| ENTRIES PROVIDED |
_ _ _

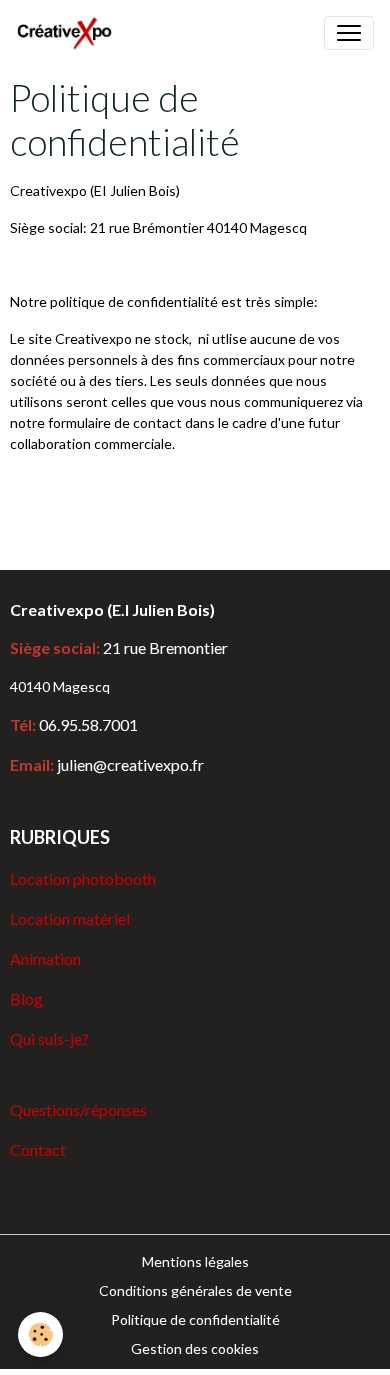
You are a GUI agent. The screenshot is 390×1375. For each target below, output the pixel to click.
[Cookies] (40, 1334)
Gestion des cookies (195, 1348)
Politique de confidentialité (195, 1319)
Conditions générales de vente (195, 1290)
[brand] (68, 33)
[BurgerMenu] (349, 33)
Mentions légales (195, 1261)
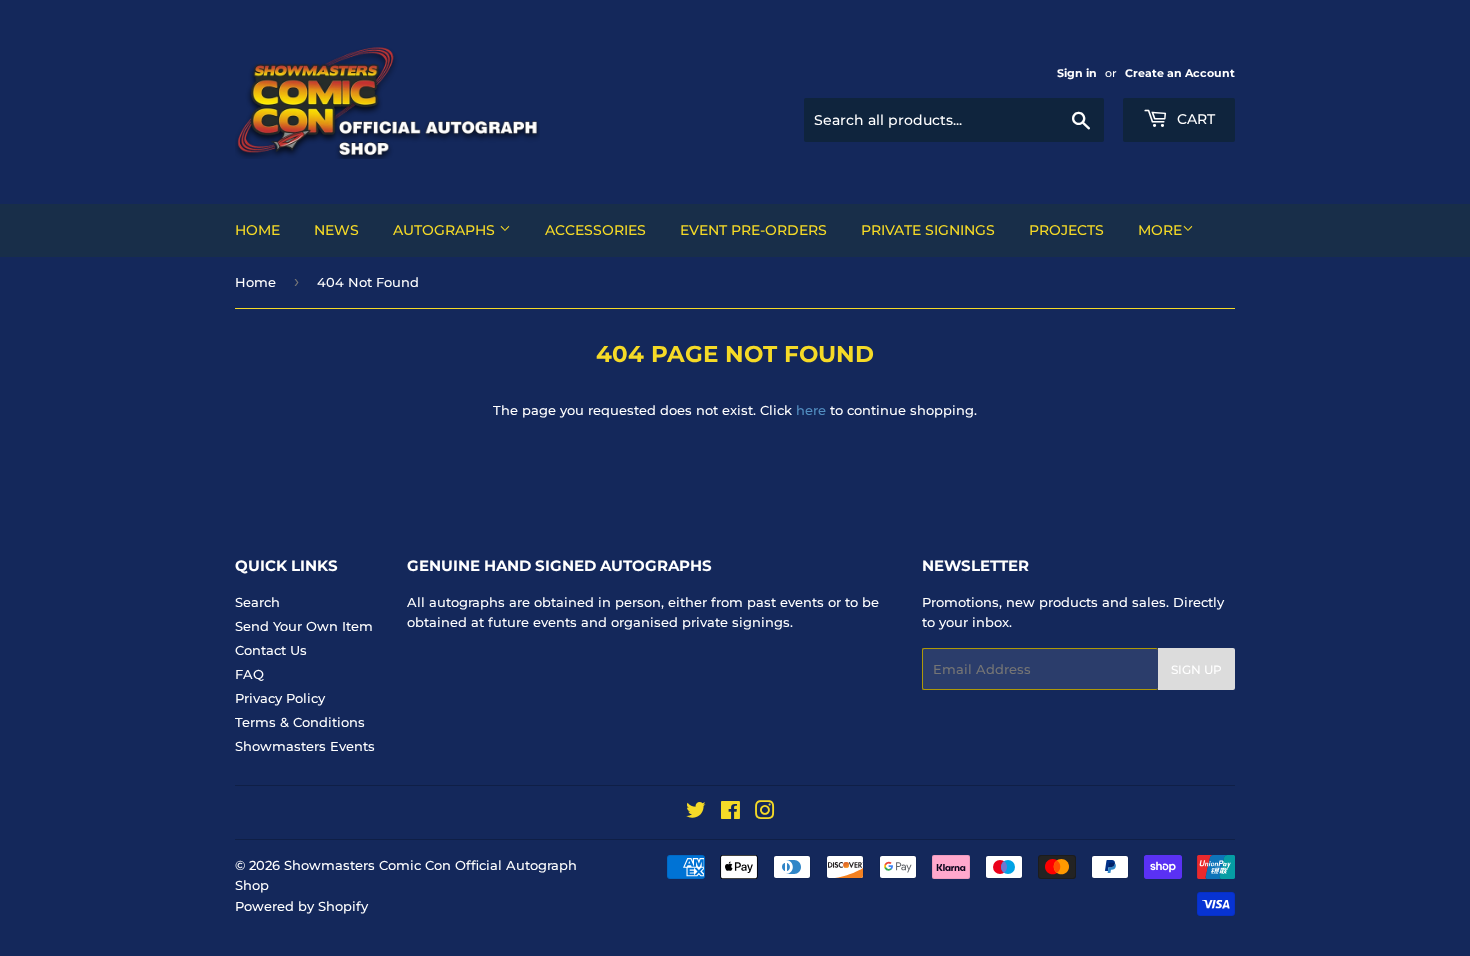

_ _ _

Repeat all of the listing above word for word, and exclude the pictures.

| OUTPUT BELOW |
You are a GUI agent. The screenshot is 390×1375. For each target below, output the pixel to click.
[Cookies] (40, 1334)
Gestion des cookies (195, 1348)
Politique de confidentialité (195, 1319)
Conditions générales de vente (195, 1290)
[brand] (68, 33)
[BurgerMenu] (349, 33)
Mentions légales (195, 1261)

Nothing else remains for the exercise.